過去と未来を紡ぐ場所 第十二話
俺はふと、昔観た何とかステラーという映画を思い出した。
未来の話で、トウモロコシなどのC4植物も育たなくなり始めた滅亡に向かっている地球から脱出するため、土星の辺りに現れたワームホールの先で居住可能な惑星を探すという話だった。
解釈が間違っているかもしれないが、なんやかんやで住めるかもしれない惑星が見つかったが、そちらに向かう途中でブラックホールの重力圏を抜け出すために主人公が犠牲になって飲み込まれてしまった。

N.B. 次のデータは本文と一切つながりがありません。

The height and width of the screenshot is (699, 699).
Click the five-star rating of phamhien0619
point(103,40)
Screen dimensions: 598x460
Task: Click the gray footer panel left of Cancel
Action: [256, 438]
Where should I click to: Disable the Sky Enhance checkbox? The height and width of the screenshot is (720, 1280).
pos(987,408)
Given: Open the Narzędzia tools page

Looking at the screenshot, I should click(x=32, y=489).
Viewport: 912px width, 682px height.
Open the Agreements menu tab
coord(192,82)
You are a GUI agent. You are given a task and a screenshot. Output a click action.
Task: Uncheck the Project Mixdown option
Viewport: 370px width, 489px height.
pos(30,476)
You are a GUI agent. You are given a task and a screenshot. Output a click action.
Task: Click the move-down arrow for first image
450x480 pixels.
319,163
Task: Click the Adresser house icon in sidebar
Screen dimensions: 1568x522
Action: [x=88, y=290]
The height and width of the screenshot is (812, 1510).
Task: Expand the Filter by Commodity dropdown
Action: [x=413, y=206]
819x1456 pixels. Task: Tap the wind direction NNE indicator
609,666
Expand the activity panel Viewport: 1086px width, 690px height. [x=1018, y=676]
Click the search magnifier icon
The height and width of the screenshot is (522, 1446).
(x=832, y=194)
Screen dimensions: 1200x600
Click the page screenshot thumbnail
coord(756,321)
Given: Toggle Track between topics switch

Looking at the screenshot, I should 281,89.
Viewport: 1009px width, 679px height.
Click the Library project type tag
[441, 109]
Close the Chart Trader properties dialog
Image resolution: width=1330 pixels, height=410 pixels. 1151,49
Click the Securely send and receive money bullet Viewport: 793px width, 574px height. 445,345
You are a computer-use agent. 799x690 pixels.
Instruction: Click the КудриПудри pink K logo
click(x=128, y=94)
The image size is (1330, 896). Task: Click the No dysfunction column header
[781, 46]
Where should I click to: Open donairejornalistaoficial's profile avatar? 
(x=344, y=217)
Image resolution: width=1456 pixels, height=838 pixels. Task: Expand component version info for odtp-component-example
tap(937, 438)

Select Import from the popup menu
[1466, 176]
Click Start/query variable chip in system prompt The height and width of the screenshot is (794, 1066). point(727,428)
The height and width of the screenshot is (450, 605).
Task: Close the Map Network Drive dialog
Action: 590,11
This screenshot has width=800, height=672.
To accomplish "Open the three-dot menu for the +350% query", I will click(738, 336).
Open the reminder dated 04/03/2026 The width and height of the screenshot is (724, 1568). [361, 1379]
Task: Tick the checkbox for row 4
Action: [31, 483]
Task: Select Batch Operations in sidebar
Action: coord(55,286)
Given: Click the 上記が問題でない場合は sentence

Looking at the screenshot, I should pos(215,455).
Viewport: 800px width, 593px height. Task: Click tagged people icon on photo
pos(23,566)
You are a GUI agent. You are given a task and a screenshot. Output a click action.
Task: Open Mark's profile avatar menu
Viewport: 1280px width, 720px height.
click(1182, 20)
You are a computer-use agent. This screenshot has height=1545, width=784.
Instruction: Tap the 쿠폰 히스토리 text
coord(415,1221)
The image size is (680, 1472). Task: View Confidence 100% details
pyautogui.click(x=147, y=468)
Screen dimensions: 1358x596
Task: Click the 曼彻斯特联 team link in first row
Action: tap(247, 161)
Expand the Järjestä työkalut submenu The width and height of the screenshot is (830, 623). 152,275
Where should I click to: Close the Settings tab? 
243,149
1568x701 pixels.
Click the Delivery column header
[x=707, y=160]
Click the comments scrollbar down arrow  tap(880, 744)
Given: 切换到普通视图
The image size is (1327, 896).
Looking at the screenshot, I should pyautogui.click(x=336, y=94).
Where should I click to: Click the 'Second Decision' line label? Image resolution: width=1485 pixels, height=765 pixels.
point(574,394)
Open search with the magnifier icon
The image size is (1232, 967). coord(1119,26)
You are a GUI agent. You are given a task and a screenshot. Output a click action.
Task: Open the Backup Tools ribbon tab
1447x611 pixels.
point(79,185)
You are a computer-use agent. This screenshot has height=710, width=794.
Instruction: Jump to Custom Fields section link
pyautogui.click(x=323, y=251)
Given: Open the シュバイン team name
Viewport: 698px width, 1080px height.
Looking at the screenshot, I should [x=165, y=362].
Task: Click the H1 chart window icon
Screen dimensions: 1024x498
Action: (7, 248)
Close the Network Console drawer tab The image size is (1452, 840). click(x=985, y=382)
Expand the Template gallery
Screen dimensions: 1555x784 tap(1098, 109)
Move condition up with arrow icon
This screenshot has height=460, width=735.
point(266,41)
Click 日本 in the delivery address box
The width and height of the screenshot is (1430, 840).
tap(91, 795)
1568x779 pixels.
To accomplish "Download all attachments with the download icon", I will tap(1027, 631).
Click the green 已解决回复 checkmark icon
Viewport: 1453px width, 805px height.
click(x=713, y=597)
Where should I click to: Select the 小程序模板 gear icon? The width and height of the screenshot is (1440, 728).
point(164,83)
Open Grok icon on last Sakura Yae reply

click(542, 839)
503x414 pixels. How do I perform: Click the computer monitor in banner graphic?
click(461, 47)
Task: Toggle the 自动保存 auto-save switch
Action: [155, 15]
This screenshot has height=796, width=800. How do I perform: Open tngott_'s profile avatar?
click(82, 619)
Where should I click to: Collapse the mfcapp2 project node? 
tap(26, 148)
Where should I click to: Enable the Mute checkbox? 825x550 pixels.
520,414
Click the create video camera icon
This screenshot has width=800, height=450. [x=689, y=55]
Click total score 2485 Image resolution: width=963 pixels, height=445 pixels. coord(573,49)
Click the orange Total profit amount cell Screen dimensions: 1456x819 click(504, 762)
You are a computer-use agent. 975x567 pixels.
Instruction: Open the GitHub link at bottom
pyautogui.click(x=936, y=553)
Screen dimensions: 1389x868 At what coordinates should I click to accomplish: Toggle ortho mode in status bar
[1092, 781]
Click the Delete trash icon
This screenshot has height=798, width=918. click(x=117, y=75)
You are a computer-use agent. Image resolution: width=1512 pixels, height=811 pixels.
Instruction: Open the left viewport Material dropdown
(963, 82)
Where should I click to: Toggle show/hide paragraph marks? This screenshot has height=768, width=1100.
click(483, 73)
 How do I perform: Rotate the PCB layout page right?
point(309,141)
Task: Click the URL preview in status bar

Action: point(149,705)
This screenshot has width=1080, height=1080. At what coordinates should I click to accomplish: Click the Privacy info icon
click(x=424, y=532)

しかし、ブラックホールの中心は高次元世界だったので、一緒に飲み込まれた黒くて大きな拍子木のような機械にブラックホールの内側を解析させて、過去にいる娘と自分にモールス信号を送ってうまくいった、と言う話だった。
それを考えれば、たぶんここは似たような高次元の世界であり、ここにある何かに触れれば、その物の持つ未来の記憶を見ることができるかもしれない。
和平は実現できるのか。アニエスはどうなるのか。カトウ、ユリナ、シローク、マリーク、ヤシマ……それ以外にも様々な人たちはどうなるのか。そして、俺自身どうなっていくのか。様々な人の未来を垣間見ることができるのかもしれないのだ。それは希望かもしれない。
未来を見ようと、俺は手を伸ばそうとした。
しかし、アニエスがすがりつくように服を強く掴んできた。未来を見ようとしたのを止めようとしたわけではないようだ。ただ、側から離れないで欲しいと懇願するようなぬくもりが服を伝わってきた。もし、見ようとすれば寄りかかる今のアニエスから手を放さなければいけない。
未来がわかれば、そのようなことはどうでもいいのではないか。しかし、もし悲惨な未来だとしたら? そして、それが回避できないものだとしたら? 見たからと言って、本当にそのすべては希望なのか?
振り払い手を放し、見てしまえば彼女にさらに辛いものを見せるかもしれない。それは彼女に限ったことではなく、俺自身にも当てはまるのだ。
気にはなる。だが、離してしまえばすべてが遠くへ行ってしまうような気がした。
伸ばしていた腕を下ろし、深く目をつぶった。そして、覆い被さるようにしてアニエスに体を寄せてうずくまった。彼女は安心したかのように潜り込むようになり、身を預けてきた。